The practical rule: choose a Q4 version of the largest model your memory can comfortably hold. Tools like Ollama pick a sensible quantization by default, so you often don’t have to think about it.

Going further

Once it’s running, you can do more than chat in a terminal:

  • Connect a nicer interface — apps like Open WebUI give a ChatGPT-style window over your local model.
  • Use the local API — Ollama serves an API on your machine, so you can build scripts and apps against your local model exactly as you would a cloud one.
  • Try retrieval — point a RAG setup at your own documents for a fully private “chat with your files” assistant.

FAQ

Can I run Llama on a normal laptop?

Yes. A laptop with 16 GB of RAM comfortably runs 7–8B models, which are genuinely useful. Even 8 GB machines can run smaller 1–3B models. Apple Silicon Macs and laptops with a discrete GPU run local models especially well.

Is running an LLM locally free?

Yes. The models are free to download and there’s no usage cost — you can generate as much as you want. The only “cost” is your hardware and the disk space the model files take up (a few gigabytes each).

What is the best tool to run LLMs locally?

Ollama is the most popular and the best all-round choice — a simple command downloads and runs any model, and it provides a local API. LM Studio is the best option if you prefer a graphical app with no command line.

How much RAM do I need to run a local LLM?

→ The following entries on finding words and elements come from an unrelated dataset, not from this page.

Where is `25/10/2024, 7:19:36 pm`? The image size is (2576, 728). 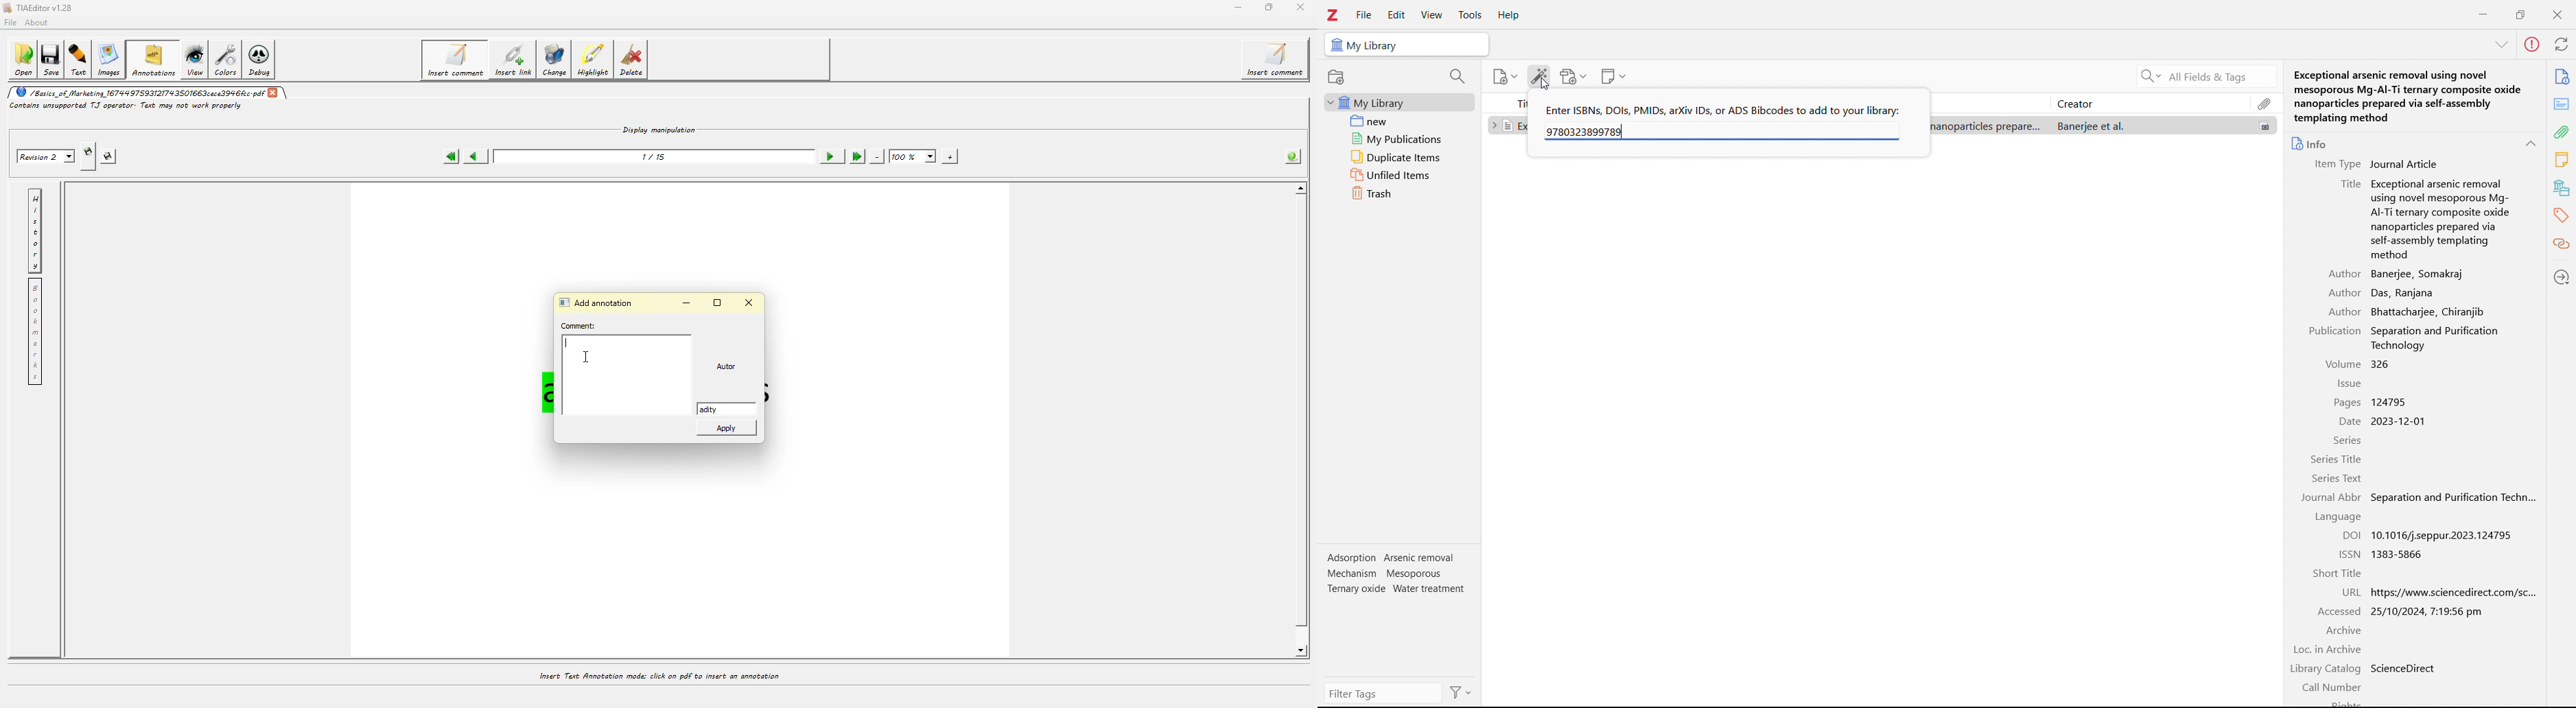 25/10/2024, 7:19:36 pm is located at coordinates (2428, 611).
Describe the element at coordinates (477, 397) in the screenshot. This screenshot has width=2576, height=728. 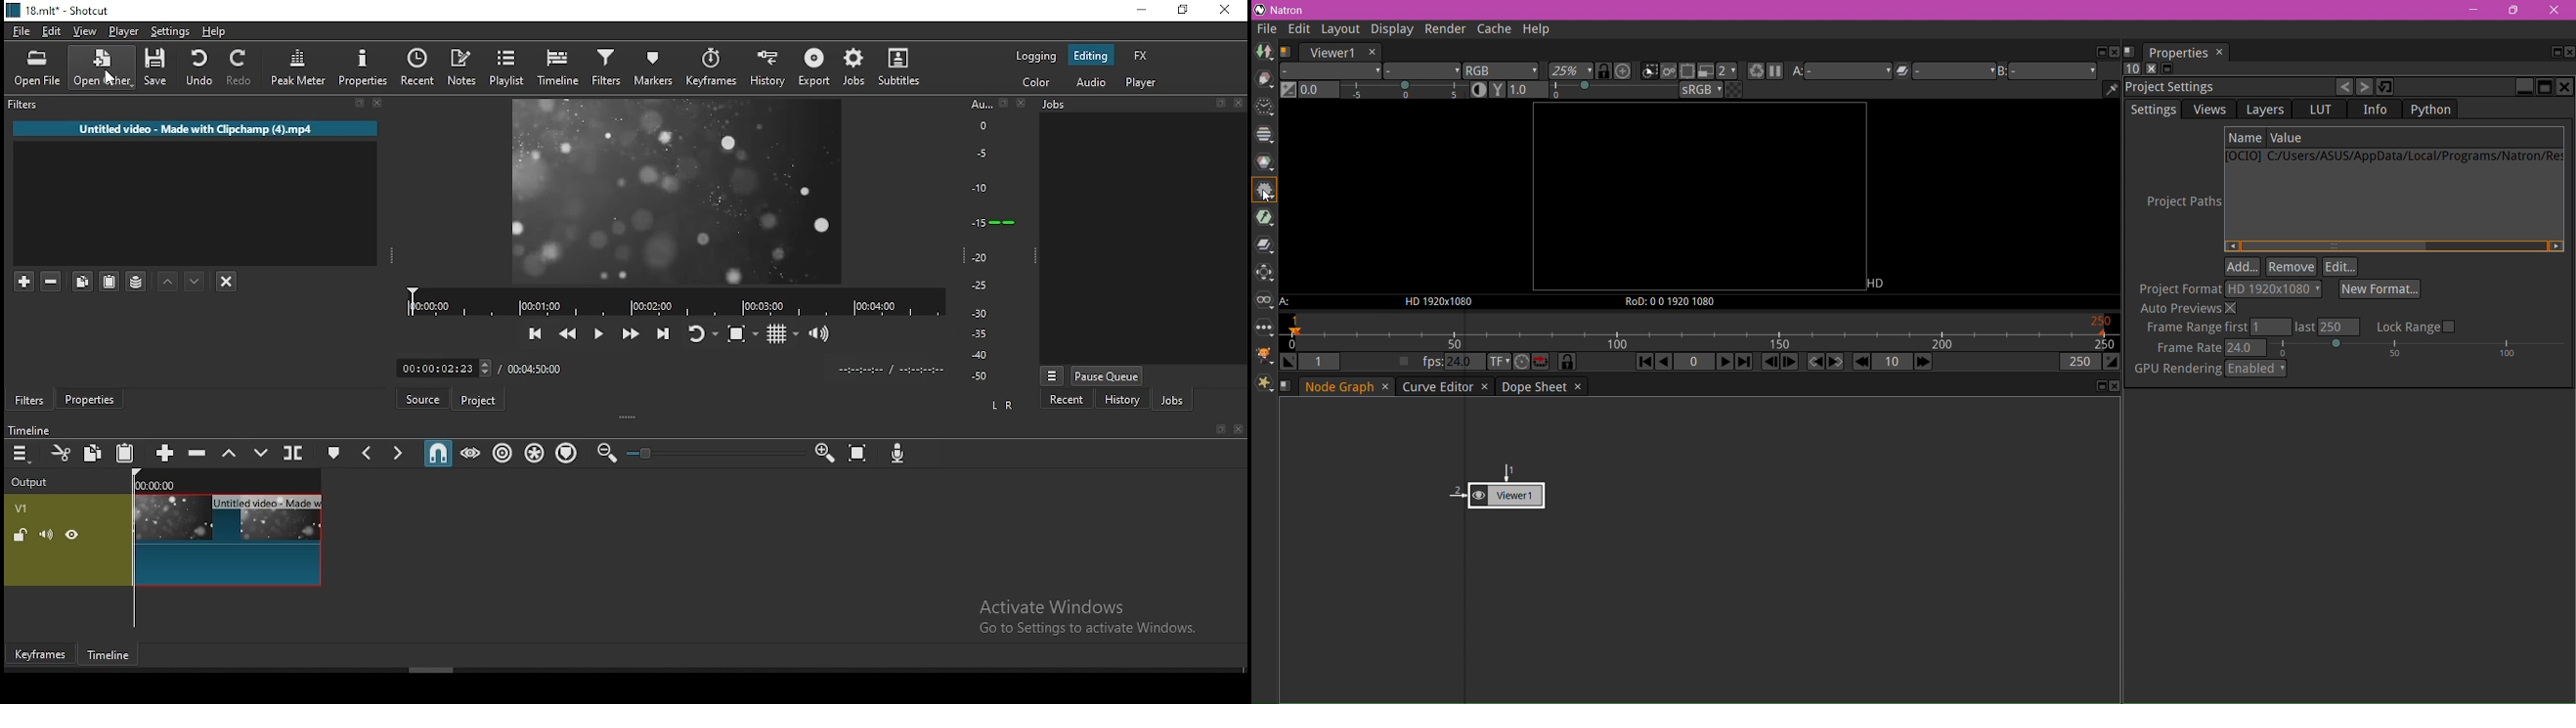
I see `Project` at that location.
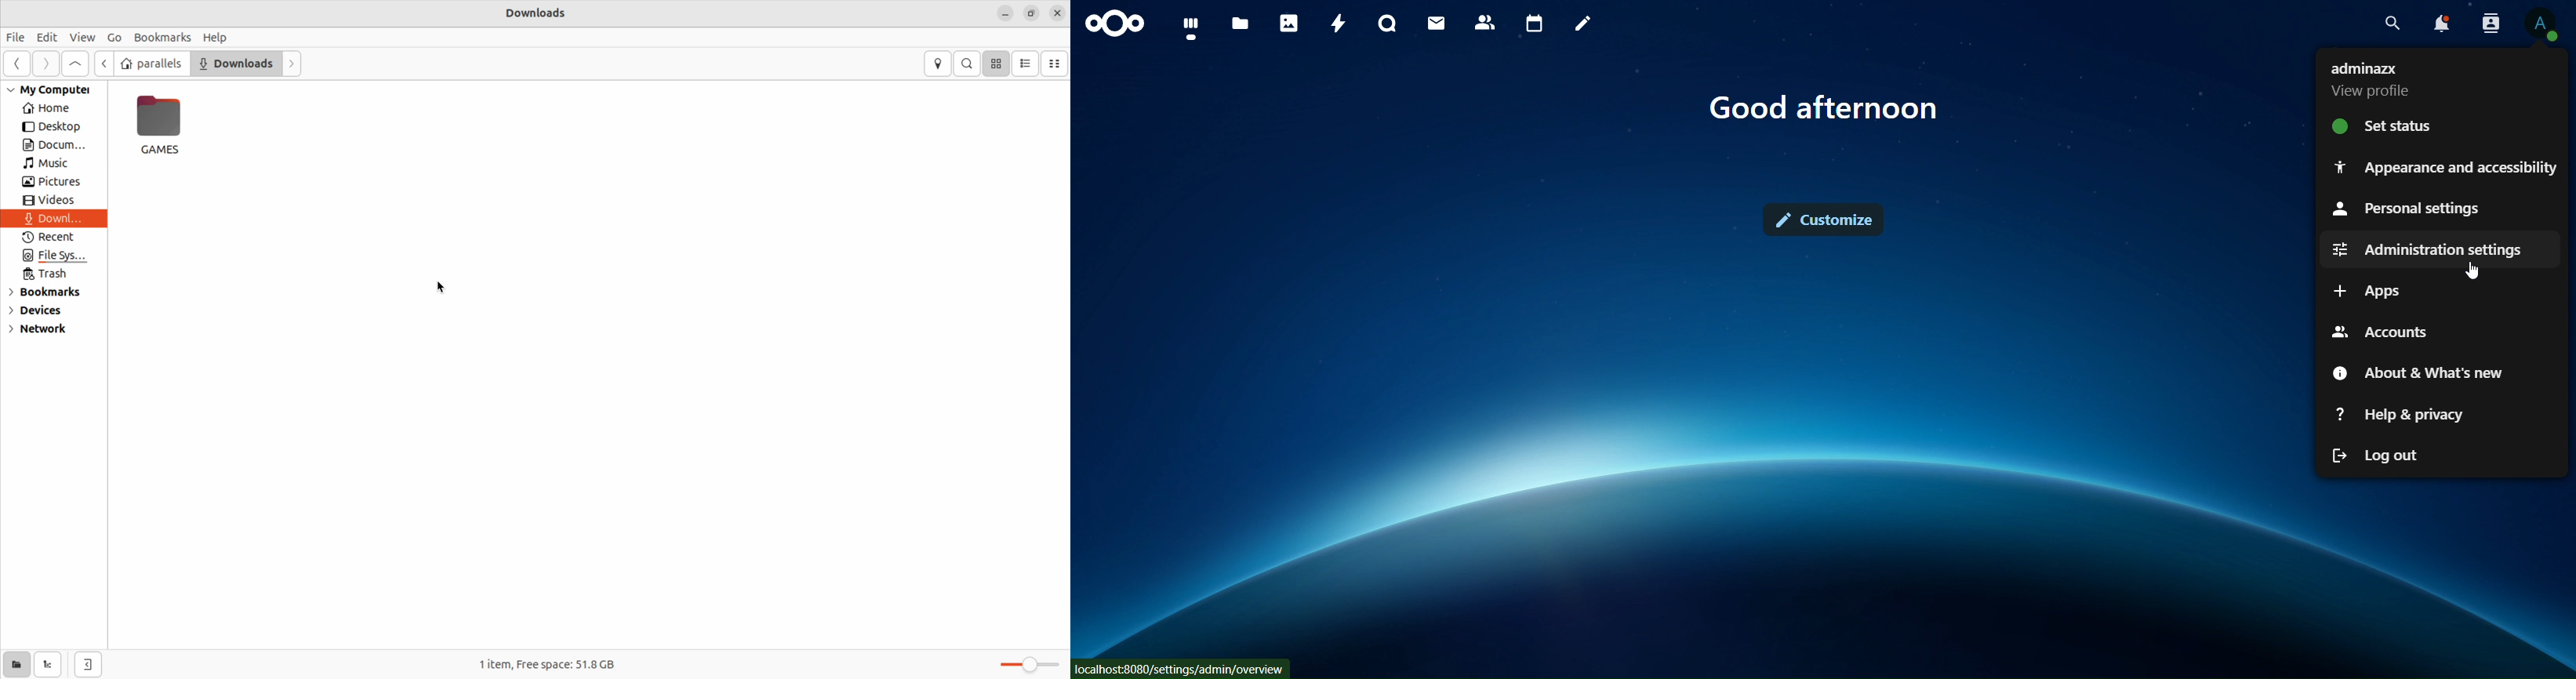 The image size is (2576, 700). I want to click on accounts, so click(2380, 330).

16 GB is the comfortable minimum for genuinely capable 7–8B models. With 8 GB you’re limited to smaller 1–3B models. With 32 GB you can run 13–14B models. More memory mostly lets you run larger, smarter models.

Are local LLMs as good as ChatGPT?

Not as capable as a frontier cloud model — laptop-sized models are smaller and less powerful. But they are good enough for many everyday tasks: writing, summarizing, coding assistance, and Q&A. You trade some capability for total privacy, zero cost, and offline access.

Bottom line

Running an AI model on your own laptop is no longer difficult. Install Ollama or LM Studio, download an 8B model in a Q4 quantization, and within 15 minutes you have a capable assistant that’s free, fully private, and works offline.

It won’t replace a frontier cloud model for the hardest tasks — but for everyday writing, coding help, and private Q&A, a local model is genuinely useful. And once it’s running, you own it: no subscription, no limits, and no data leaving your machine.